- Excerpt to read -
• • • • •
# Augusta Archers



## frank_jones (Mar 2, 2006)

*vba*

the soap opra continues!


----------



## mag41vance (Mar 13, 2008)

frank_jones said:


> the soap opra continues!


 I wasn't there, so I won't comment on any hear-say concerning what went on. I just hope they can be reconciled. Life is a vapor. Here then gone. I will be praying for the folks @ Augusta for sure.


----------



## Brown Hornet (Aug 8, 2002)

It's always something with the VBA :doh:

Maybe they should just stick to hunting in Va :zip:


----------



## X Hunter (Jan 11, 2007)

Brown Hornet said:


> It's always something with the VBA :doh:
> 
> Maybe they should just stick to hunting in Va :zip:


Its a useless org that only gets my money because all the local clubs make you join it to join the club


----------



## frank_jones (Mar 2, 2006)

*vba*



Brown Hornet said:


> It's always something with the VBA :doh:
> 
> Maybe they should just stick to hunting in Va :zip:


has nothing to do for my hunting.


----------



## Brown Hornet (Aug 8, 2002)

Well I got the rundown from Paul last night....pathetic is all I am gonna say.


----------



## va-archer (Mar 5, 2010)

Hey Hornet, dont just let Paul tell you his side of the story. There are always 2 sides to the story and knowing Paul he is only tellin you what he wants you to hear. Not the entire truth. The only thing pathetic about that weekend was Paul and the way that club is ran


----------
• • • • •
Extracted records
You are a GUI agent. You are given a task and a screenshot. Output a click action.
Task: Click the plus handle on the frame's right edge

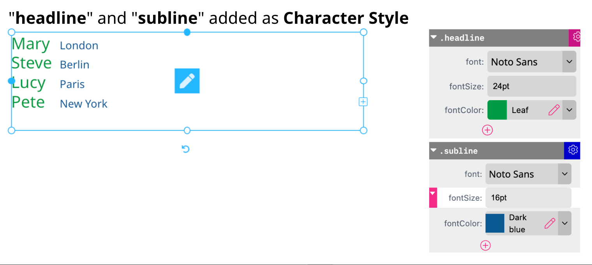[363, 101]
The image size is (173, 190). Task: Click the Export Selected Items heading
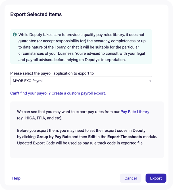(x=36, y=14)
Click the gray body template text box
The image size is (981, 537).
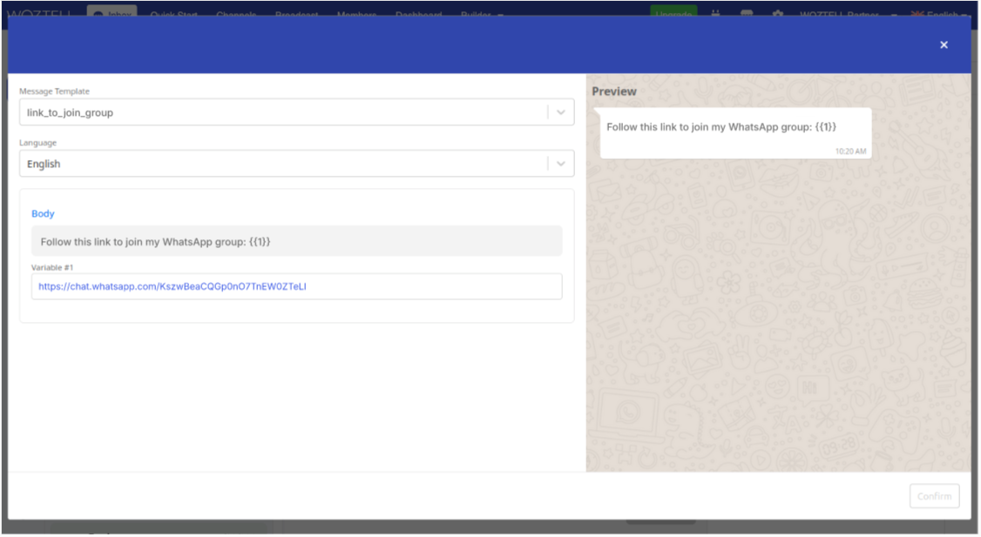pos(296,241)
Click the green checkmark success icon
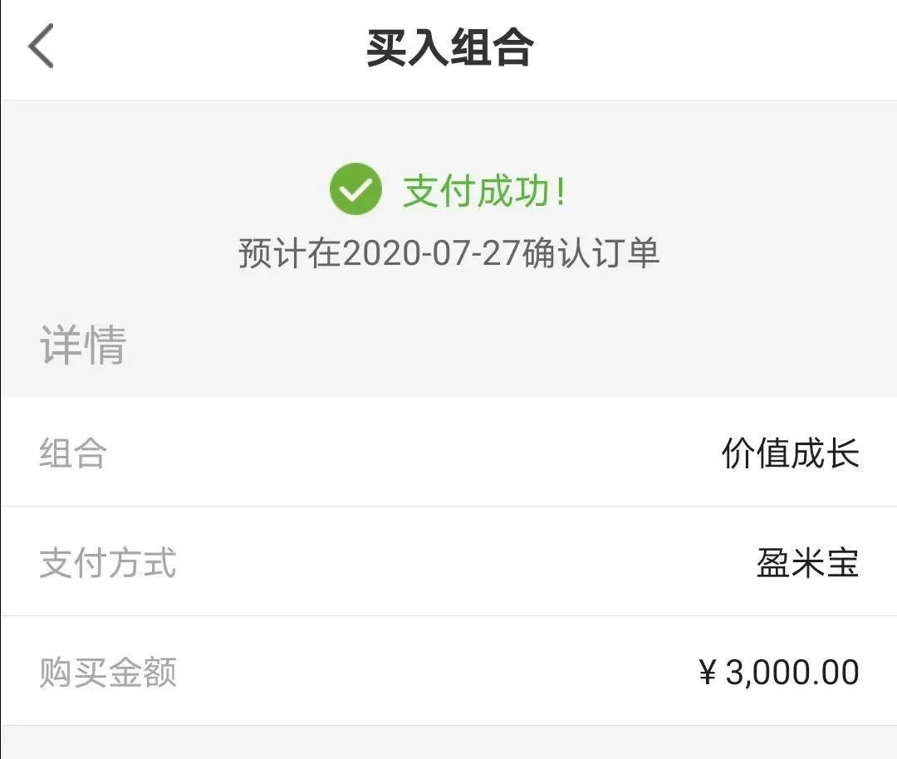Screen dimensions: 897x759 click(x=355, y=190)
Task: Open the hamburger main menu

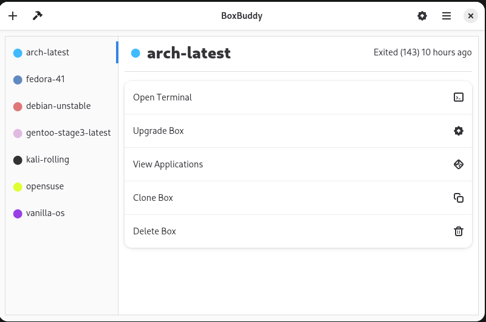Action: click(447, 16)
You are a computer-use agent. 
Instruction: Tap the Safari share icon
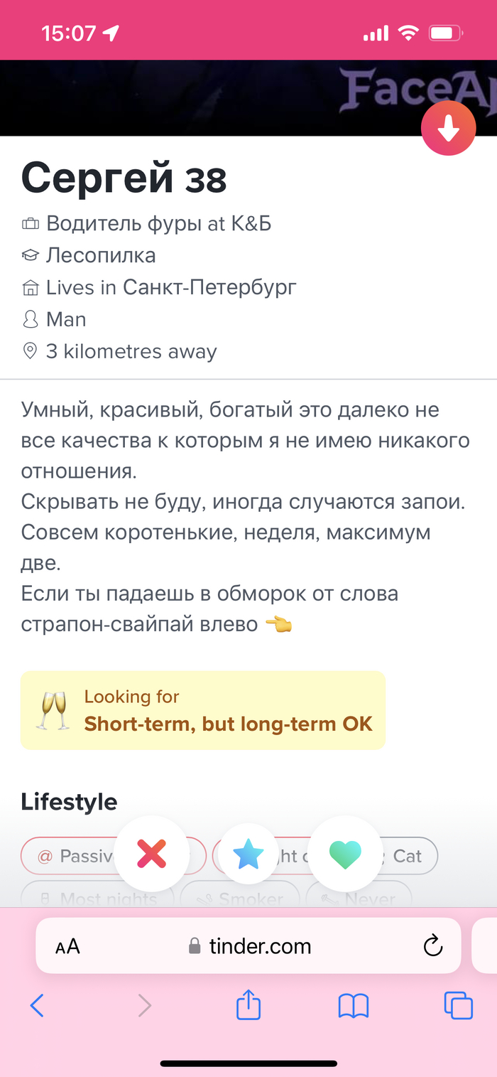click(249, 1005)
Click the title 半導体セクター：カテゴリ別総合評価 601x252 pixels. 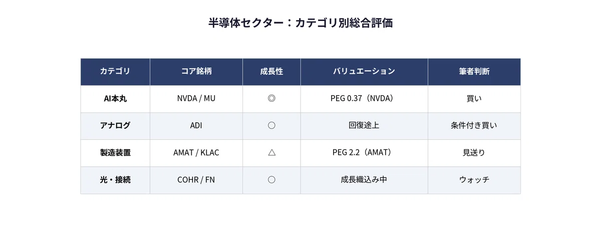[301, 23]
• • • • •
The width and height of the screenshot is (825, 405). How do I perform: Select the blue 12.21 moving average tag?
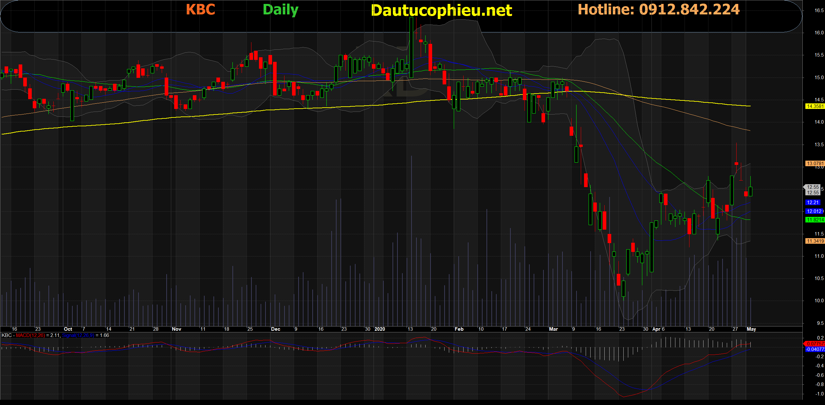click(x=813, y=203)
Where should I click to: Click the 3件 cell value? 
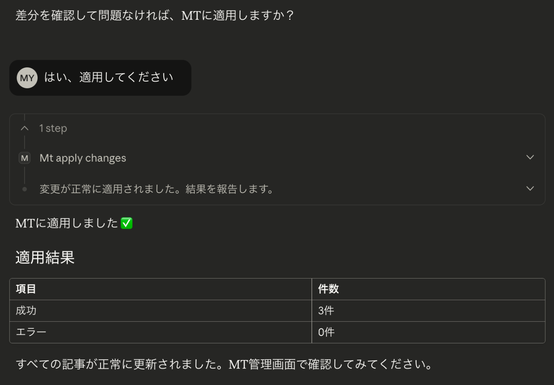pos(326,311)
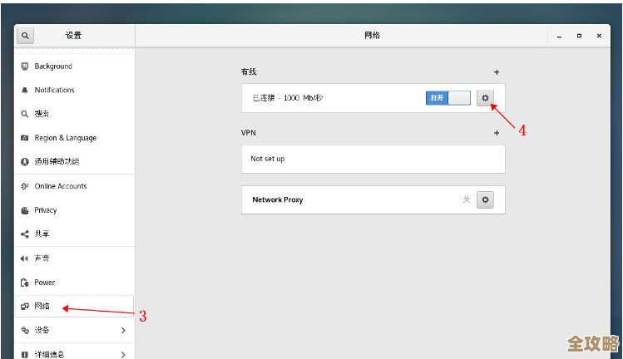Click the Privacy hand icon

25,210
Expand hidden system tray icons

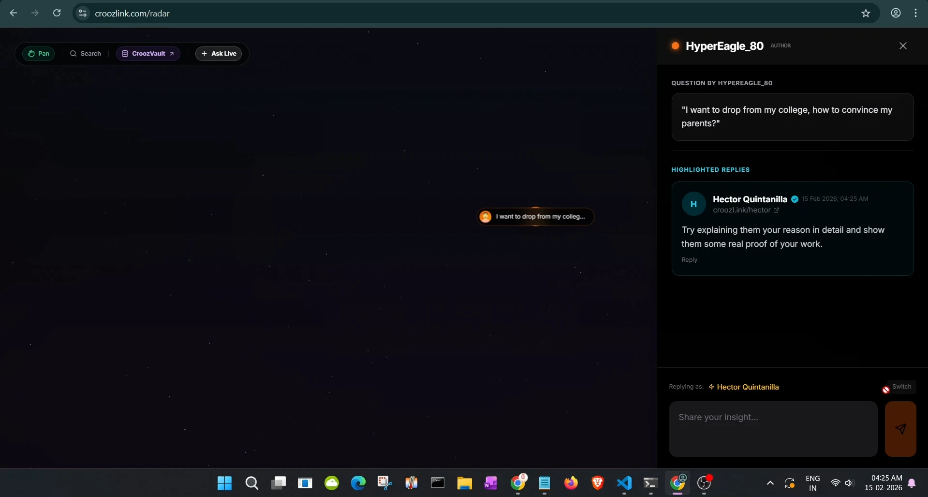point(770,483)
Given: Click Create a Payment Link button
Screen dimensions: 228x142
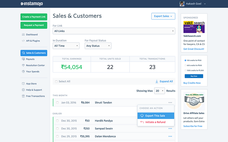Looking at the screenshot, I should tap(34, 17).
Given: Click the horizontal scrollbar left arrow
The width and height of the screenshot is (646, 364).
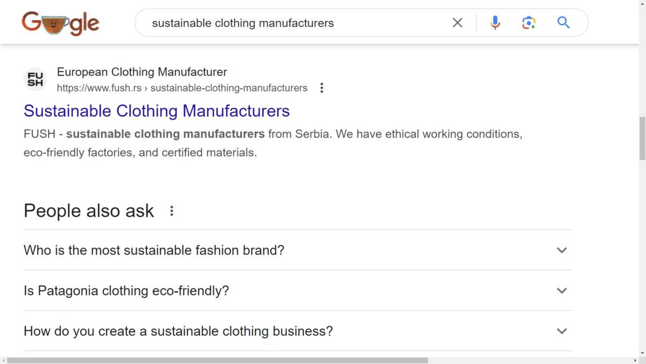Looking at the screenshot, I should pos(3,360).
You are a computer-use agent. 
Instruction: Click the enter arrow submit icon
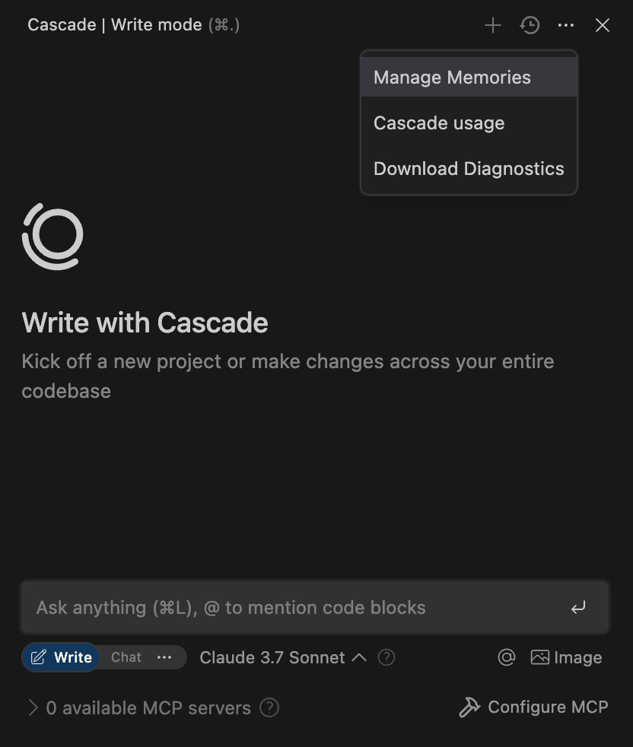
• • • • •
- Goals -
a: Could you reproduce, word for word, the part of the Augusta Archers thread starting with "has nothing to" and going on through "am gonna say."?
b: Can you write out, word for word, the lines of the records starting with the line with "You are a GUI" and going on through the line with "pos(296,241)", both lines included, with the pictures left out?

- The replies -
a:
has nothing to do for my hunting.


----------



## Brown Hornet (Aug 8, 2002)

Well I got the rundown from Paul last night....pathetic is all I am gonna say.

b:
You are a GUI agent. You are given a task and a screenshot. Output a click action.
Task: Click the plus handle on the frame's right edge

[363, 101]
The image size is (173, 190). Task: Click the Export Selected Items heading
(x=36, y=14)
Click the gray body template text box
The image size is (981, 537).
pos(296,241)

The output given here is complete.